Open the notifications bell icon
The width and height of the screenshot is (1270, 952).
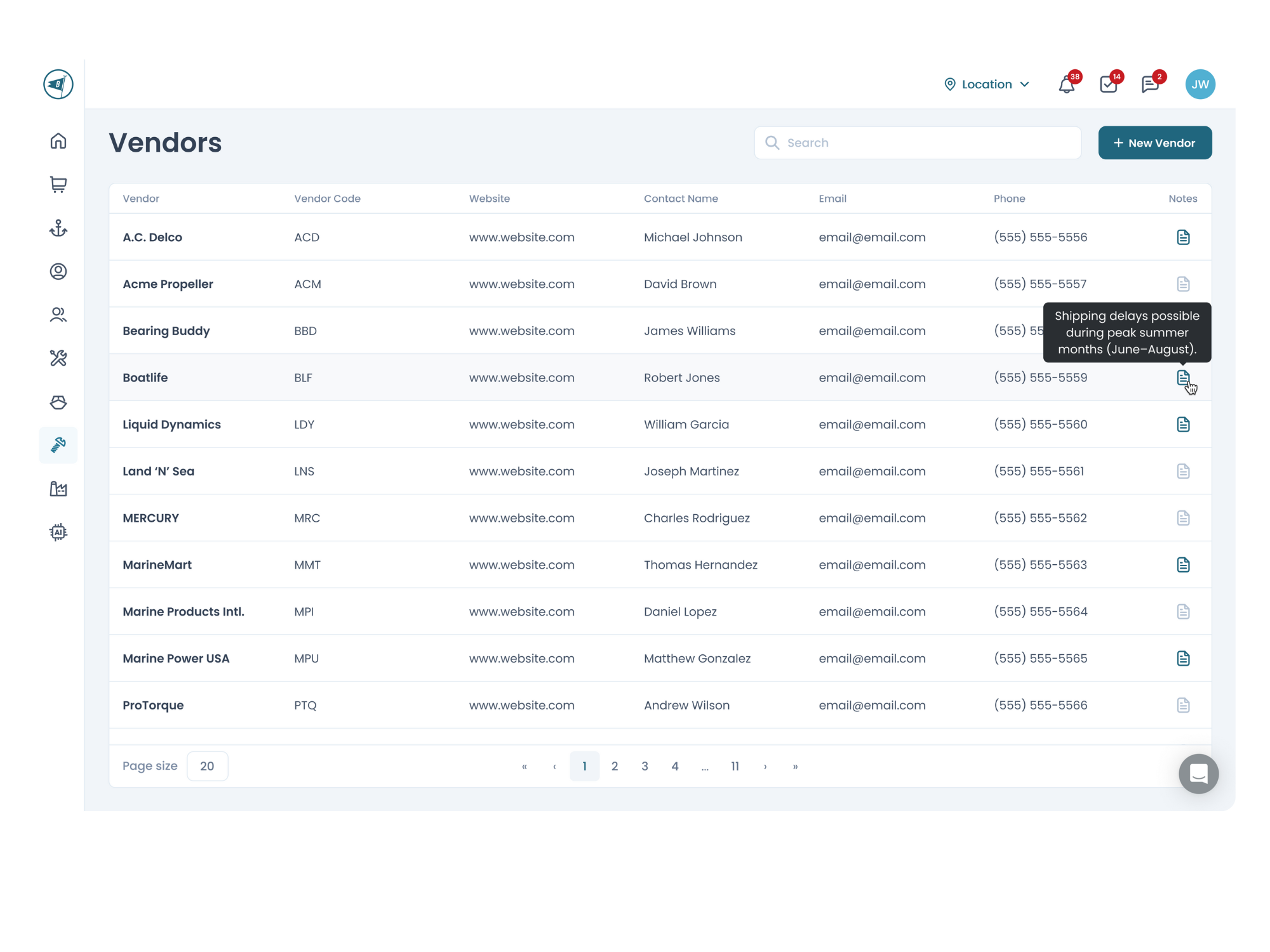(1067, 84)
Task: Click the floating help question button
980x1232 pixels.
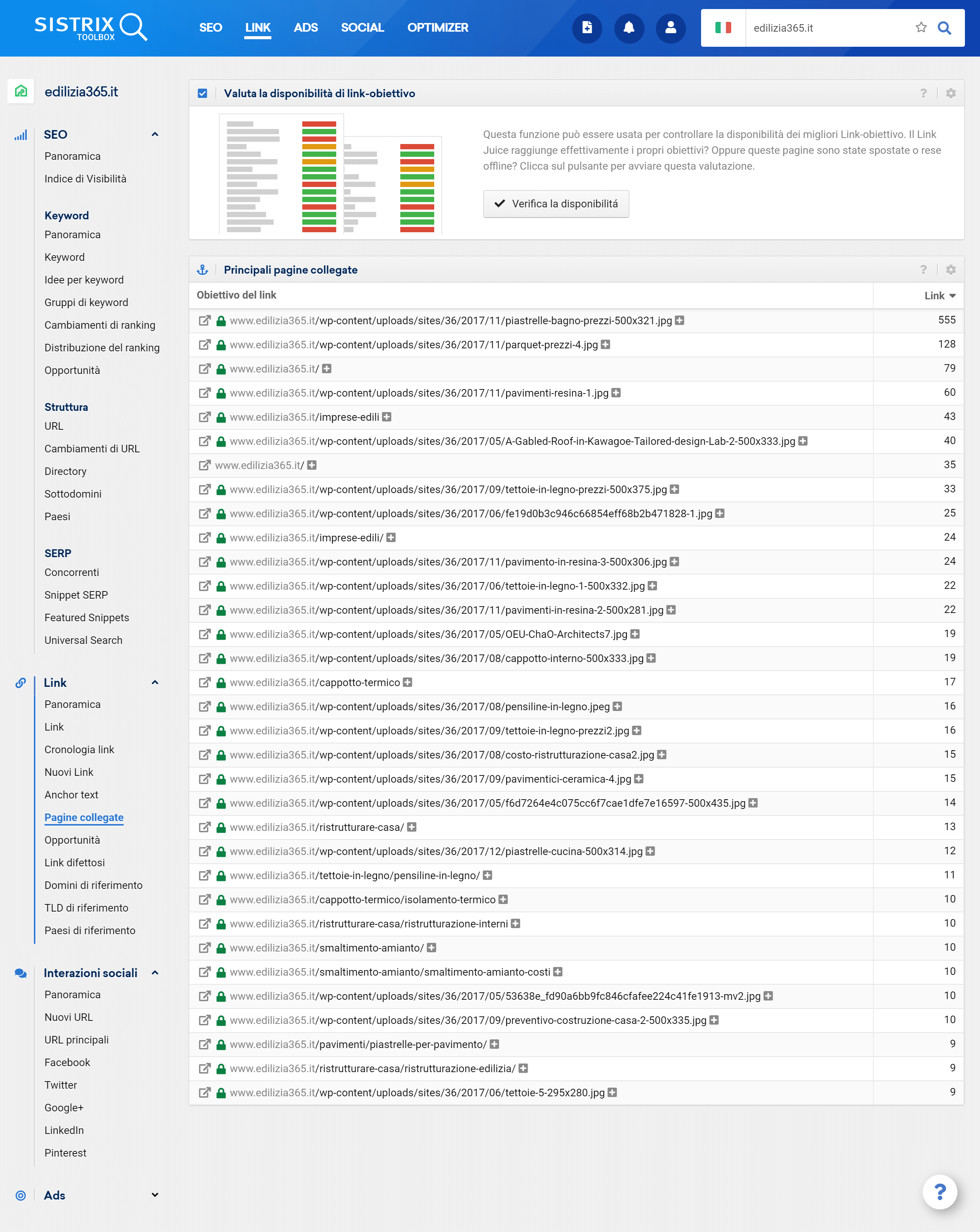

__________________________________________________

▶ [WHAT IS REQUIRED]
Copy every line of the data word for word, omitting the images.

▶ [ANSWER BOX]
Open the notifications bell icon
The width and height of the screenshot is (1270, 952).
(1067, 84)
Task: Click the floating help question button
980x1232 pixels.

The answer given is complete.